Data in this exercise:

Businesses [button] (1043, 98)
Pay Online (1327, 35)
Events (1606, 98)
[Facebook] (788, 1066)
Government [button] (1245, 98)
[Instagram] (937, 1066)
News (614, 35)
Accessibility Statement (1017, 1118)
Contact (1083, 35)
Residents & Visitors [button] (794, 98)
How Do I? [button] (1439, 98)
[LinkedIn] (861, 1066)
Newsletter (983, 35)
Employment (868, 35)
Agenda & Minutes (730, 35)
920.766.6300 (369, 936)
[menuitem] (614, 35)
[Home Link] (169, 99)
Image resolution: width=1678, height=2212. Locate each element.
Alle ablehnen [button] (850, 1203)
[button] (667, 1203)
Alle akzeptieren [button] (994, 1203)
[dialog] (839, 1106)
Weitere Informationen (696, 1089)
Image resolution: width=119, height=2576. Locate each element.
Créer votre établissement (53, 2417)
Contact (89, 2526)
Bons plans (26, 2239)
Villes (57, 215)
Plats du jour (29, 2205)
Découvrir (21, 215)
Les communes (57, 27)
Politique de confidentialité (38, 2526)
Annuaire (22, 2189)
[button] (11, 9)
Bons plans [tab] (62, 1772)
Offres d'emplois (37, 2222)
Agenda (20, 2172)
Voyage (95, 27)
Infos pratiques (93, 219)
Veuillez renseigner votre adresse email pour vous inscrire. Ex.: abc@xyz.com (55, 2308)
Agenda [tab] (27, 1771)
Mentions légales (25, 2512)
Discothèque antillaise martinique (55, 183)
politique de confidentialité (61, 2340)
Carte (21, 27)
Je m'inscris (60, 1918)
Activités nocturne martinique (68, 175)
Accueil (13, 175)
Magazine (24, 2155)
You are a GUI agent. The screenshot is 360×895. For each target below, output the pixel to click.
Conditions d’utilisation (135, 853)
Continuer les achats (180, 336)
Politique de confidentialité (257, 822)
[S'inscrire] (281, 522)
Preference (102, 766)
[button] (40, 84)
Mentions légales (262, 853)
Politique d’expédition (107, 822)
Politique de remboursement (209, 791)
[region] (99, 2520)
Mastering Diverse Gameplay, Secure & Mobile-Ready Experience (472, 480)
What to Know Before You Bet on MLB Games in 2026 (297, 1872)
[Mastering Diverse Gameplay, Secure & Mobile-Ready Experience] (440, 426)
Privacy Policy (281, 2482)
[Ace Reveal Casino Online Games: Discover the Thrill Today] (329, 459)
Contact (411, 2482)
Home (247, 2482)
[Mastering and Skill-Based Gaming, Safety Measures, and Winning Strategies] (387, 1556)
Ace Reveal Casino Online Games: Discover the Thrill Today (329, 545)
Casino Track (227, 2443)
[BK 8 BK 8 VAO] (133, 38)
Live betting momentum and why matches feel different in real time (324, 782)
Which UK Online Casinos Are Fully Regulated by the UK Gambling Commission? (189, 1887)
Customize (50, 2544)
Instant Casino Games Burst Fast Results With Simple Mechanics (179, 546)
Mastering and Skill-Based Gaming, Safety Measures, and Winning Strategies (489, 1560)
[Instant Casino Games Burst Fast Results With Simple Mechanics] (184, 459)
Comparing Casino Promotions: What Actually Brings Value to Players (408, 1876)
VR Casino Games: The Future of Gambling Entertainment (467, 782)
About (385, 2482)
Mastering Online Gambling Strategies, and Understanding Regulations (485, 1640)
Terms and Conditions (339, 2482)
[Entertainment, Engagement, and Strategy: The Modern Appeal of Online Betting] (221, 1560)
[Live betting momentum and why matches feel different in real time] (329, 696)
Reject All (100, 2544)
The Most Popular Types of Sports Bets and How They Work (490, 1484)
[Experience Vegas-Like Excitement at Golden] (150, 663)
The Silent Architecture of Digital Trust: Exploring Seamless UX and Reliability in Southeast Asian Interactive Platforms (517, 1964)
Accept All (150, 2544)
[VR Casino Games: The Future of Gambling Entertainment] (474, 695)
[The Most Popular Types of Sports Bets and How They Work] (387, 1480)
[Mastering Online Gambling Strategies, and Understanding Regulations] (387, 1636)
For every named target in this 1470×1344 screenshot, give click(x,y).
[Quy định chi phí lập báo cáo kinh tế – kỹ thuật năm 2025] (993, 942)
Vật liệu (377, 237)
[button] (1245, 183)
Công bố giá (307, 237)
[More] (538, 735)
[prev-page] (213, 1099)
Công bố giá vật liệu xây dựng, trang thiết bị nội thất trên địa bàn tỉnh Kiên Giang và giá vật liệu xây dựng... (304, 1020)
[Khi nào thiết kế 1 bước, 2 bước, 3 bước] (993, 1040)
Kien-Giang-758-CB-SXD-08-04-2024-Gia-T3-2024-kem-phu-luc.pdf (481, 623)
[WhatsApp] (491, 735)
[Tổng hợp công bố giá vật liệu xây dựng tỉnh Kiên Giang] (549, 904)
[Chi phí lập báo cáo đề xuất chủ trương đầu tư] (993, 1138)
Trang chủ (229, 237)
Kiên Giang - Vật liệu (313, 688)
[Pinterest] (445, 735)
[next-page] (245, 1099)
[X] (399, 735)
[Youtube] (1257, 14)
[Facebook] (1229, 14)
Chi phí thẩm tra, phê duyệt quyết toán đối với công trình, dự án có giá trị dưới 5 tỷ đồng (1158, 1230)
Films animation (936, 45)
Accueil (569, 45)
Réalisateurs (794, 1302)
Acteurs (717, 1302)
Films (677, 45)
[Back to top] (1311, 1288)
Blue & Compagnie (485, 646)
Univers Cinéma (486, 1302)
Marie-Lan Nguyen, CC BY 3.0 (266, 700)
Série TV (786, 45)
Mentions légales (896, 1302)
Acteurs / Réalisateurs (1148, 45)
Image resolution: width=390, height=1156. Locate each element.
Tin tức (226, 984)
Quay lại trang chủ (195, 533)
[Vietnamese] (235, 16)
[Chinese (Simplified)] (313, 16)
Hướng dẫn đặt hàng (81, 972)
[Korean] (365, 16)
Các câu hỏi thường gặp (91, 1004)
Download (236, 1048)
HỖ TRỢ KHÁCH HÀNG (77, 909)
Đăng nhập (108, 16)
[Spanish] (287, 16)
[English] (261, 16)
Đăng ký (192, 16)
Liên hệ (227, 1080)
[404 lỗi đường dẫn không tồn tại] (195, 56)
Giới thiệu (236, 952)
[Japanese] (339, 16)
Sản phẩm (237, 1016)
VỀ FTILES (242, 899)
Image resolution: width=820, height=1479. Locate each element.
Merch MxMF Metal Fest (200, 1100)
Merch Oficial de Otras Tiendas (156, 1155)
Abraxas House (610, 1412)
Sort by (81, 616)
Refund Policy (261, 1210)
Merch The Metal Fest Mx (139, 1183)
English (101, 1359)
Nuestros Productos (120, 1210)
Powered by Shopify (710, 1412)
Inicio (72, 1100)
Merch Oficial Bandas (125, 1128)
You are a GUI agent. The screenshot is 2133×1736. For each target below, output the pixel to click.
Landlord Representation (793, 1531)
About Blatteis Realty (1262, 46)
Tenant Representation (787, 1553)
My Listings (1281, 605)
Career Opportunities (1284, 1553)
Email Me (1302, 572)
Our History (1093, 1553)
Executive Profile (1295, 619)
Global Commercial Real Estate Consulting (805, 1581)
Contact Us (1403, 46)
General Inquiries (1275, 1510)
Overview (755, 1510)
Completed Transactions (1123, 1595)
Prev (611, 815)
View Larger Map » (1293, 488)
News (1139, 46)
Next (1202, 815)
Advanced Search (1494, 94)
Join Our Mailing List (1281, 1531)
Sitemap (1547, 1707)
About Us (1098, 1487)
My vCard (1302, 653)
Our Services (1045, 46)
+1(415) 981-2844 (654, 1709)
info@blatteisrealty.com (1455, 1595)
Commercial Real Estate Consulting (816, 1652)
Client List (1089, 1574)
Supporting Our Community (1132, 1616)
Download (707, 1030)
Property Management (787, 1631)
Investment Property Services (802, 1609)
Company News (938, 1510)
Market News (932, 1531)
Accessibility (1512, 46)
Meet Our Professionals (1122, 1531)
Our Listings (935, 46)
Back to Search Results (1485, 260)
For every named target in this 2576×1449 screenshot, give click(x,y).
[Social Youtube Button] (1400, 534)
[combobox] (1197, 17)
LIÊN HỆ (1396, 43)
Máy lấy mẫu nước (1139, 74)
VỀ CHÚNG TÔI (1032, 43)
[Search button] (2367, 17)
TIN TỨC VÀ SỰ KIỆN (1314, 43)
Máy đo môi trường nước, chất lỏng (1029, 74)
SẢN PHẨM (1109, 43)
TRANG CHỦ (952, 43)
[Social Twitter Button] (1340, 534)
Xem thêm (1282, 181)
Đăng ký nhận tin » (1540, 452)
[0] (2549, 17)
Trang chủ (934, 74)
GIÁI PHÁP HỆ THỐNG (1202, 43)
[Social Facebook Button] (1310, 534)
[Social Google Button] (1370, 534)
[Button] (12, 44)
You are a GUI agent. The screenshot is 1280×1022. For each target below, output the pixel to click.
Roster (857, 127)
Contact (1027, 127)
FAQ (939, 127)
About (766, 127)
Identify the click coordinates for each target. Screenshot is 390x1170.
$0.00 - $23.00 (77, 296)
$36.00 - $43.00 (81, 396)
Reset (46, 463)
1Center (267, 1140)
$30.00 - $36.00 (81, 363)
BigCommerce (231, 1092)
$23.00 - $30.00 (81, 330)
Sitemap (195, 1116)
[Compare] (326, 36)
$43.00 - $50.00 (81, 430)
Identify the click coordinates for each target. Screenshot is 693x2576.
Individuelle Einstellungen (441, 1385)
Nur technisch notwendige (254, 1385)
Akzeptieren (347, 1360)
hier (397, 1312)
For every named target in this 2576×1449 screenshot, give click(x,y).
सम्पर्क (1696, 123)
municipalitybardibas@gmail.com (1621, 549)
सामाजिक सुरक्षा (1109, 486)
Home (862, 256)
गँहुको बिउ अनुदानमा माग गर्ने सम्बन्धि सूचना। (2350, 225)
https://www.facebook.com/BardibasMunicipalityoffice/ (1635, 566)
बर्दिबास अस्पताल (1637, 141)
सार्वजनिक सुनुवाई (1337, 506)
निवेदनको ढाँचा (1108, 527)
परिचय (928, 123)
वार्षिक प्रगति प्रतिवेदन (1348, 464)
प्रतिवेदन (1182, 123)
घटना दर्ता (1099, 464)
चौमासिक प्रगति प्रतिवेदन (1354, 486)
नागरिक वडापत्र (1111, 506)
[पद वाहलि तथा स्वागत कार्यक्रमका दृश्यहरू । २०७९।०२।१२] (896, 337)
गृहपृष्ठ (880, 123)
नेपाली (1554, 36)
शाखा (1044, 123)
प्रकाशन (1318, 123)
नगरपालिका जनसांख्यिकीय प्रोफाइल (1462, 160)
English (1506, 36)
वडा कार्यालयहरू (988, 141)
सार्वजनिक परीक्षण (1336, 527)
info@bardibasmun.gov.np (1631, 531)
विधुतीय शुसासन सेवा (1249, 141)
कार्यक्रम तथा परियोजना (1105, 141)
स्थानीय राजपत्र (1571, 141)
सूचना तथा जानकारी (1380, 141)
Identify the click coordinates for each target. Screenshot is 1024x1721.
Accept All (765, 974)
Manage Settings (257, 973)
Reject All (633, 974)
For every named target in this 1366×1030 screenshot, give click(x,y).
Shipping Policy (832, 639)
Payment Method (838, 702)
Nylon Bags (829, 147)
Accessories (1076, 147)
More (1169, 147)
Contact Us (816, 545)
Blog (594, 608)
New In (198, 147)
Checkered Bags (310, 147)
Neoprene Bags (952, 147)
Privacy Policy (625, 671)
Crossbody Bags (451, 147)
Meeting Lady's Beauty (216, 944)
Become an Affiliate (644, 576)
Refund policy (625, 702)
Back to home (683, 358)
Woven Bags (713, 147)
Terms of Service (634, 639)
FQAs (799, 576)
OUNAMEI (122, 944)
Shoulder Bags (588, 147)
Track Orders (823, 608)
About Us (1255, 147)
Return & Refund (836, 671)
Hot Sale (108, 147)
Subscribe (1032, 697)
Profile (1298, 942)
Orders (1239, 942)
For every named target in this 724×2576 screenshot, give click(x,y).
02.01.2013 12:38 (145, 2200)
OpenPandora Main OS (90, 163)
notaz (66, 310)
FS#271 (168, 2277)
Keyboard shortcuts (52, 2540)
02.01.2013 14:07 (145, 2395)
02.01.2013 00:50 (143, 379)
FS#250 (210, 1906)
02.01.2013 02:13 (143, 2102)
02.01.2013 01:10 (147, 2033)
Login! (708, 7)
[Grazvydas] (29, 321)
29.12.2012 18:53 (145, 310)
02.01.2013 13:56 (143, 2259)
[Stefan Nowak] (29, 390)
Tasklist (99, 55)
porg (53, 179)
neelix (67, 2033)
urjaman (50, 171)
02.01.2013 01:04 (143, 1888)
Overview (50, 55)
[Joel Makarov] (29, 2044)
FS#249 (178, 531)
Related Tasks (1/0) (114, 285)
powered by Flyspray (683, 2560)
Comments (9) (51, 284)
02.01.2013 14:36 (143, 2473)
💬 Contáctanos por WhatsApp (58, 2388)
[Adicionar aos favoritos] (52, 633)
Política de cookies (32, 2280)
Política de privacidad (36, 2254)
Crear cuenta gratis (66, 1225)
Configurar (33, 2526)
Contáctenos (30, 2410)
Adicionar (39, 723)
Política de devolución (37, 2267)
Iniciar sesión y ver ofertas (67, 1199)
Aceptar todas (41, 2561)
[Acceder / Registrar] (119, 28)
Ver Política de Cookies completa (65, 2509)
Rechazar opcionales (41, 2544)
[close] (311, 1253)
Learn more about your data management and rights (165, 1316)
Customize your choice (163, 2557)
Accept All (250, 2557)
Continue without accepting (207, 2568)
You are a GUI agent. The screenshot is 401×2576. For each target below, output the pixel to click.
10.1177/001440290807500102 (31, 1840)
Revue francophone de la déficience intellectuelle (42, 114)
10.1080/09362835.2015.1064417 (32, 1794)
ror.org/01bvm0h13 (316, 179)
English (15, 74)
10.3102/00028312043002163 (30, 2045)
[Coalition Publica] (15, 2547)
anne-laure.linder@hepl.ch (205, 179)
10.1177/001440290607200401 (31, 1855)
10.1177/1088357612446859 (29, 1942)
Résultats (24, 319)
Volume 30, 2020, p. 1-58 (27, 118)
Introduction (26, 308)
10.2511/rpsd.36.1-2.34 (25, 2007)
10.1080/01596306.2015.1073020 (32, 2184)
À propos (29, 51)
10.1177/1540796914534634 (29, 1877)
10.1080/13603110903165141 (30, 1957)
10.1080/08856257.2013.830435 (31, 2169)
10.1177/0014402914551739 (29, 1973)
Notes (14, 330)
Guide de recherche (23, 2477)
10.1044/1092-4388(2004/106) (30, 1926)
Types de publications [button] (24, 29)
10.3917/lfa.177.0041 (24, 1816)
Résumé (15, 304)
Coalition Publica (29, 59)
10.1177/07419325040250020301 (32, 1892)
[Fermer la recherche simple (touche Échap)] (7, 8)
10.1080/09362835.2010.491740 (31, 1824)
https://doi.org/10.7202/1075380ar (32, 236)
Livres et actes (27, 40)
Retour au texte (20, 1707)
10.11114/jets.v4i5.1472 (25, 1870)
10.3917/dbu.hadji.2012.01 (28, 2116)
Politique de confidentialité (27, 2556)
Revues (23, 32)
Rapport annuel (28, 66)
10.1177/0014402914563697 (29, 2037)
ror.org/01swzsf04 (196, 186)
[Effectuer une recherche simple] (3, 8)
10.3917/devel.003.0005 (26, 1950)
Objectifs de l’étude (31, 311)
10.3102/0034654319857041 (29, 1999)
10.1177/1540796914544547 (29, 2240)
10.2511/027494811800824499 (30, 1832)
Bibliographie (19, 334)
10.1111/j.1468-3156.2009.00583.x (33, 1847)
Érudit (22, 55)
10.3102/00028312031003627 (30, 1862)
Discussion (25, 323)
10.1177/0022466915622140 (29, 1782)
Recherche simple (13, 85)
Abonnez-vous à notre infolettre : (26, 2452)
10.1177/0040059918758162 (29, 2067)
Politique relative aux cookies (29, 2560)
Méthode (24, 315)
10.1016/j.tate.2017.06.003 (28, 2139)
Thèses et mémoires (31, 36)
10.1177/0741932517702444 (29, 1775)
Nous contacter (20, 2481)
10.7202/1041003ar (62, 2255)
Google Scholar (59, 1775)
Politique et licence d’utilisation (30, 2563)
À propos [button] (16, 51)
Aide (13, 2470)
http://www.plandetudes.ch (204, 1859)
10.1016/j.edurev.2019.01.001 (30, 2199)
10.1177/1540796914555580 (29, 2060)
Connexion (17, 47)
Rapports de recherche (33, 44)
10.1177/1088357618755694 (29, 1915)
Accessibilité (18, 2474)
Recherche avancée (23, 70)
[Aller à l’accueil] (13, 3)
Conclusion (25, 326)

Aim of the exercise: Find the lines that mention "Most" in the entries and show them.

Response to the task:
The Most Popular Types of Sports Bets and How They Work (490, 1484)
[The Most Popular Types of Sports Bets and How They Work] (387, 1480)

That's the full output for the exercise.